Voici donc la genèse de l’expérience en cours.
Je me souviens, c’était il y a un peu plus d’une année, j’étais sortie danser sur la pelouse, derrière la maison de mes parents. C’était le soir, c’était la nuit, je portais un manteau de laine, je portais les cheveux courts (comme aujourd’hui et même un peu plus courts) et je dansais sous le spotlight, écouteurs aux oreilles.
Je ne sais pas pourquoi, mais est arrivé un moment où j’ai été très attirée par un arbre. Un arbre qui m’avait vu grandir bien plus que je n’avais porté attention à sa manière de pousser. Une épinette noire, tout à fait anodine, si on la compare à d’autres arbres. C’est dans ces eaux-là que j’ai commencé, consciemment, à prendre conscience des arbres, de leur unicité, de leur existence sensible et de leur valeur en tant qu’être vivant.
Je me suis approché de l’arbre et il me semble que nous avons parlé. Moi avec mes mots, cette voix dans ma tête dirigée vers lui et lui par une sorte d’énergie très puissante au contact de mes mains sur son écorce, de ma joue. Le souvenir reste flou, mais je sais que ce moment marque le début de notre amitié.
Lorsque je vivais à Montréal, j’ai croisé beaucoup d’arbres. Je les cherchais pour connecter avec cette part sauvage et nécessaire de moi. Je les cherchais comme je cherchais les oiseaux, les écureuils, les fleurs, les coins de pelouse, les nuages, la grande ourse, la lune et le soleil. Le premier arbre rencontré avec lequel j’ai tissé un lien grandit dans la forêt autochtone du Jardin Botanique. D’ailleurs, même si je ne suis pas retourné le voir depuis près d’une année, je pense à lui souvent. Une photo trône sur mon bureau de lit, où il apparaît. Son existence seule m’apaise. Je me souviens une fois, c’était un jour de tempête, vers la fin de l’hiver 2019, je me suis arrêtée pour le regarder lors d’une promenade au jardin et tout d’un coup, un grand vent a traversé le conifère. La neige soufflée ressemblait à des paillettes. C’était magique, c’était magnifique. Des larmes roulaient sur mes joues. Un homme, un vieil homme, un touriste français s’est approché de moi pour regarder dans la même direction que moi, me demandant qu’est-ce que je regardais. Je lui ai répondu que c’était tout simplement sublime cette neige et ce vent qui la souffle, traversant les cimes des conifères. Il m’a répondu qu’il croyait que j’avais vu un orignal dans l’arbre !
Pour le reste, je me souviens avoir enlacé plusieurs arbres plantés sur l’île de Montréal. Et chaque caresse reste vive et pleine dans mes souvenirs.
Depuis mon retour très précipité en Gaspésie, pour cause de pandémie, j’ai dû réhabiliter certaines notions, dont le rythme et ce rapport d’indépendance nécessaire et même vitale à la nature.
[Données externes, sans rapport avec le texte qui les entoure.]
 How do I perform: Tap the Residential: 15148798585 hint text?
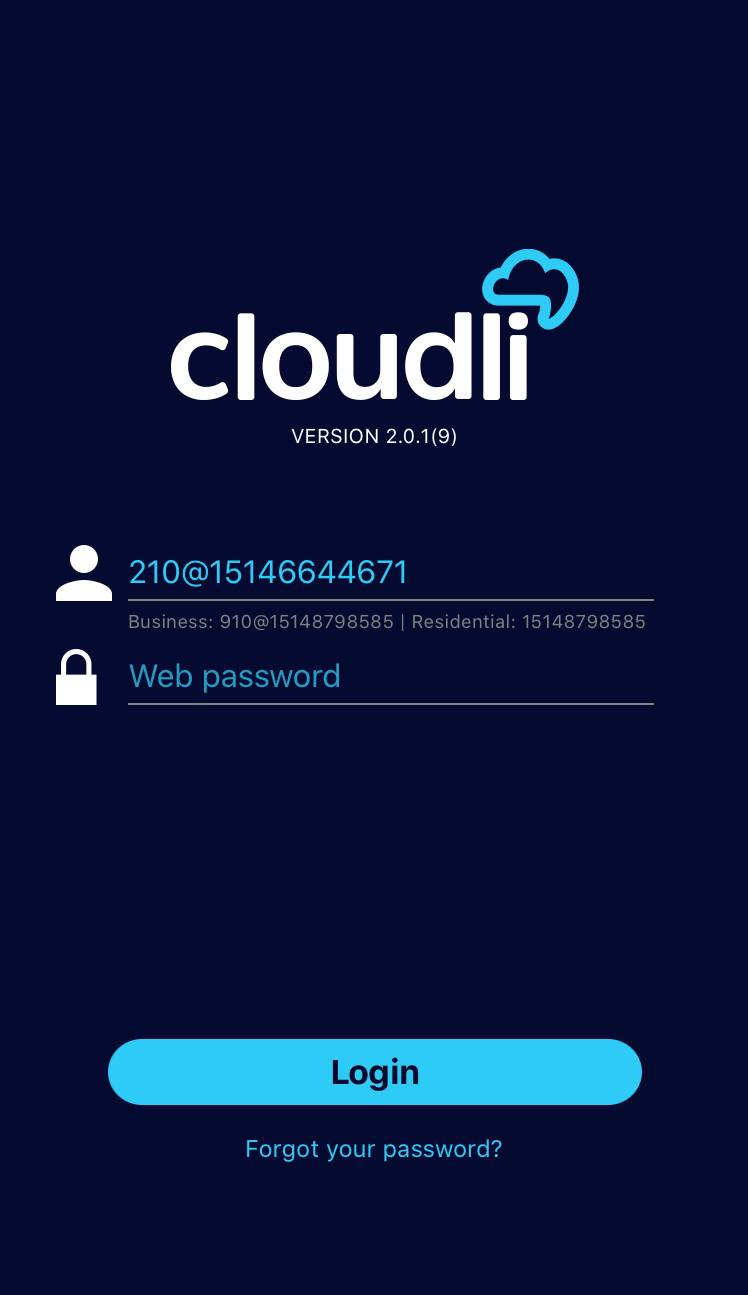529,622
La nature me remontre ma place, m’apprend sur moi plus que quiconque, plus que n’importe quoi. Donc, j’ai fait un pas et un autre pas timide vers celle-ci, que ce soit du côté de la mer ou du côté du sous-bois.
Plusieurs jours sont passés où je me disais que je devais aller rendre visite à mon ami arbre. La neige fondait, fondait, le chemin se traçait entre lui et moi. Et un jour, je suis sortie et je suis allée à sa rencontre. J’ai collé mon front et mon ventre plein de l’enfant à venir contre l’arbre et nous avons respiré tous les trois.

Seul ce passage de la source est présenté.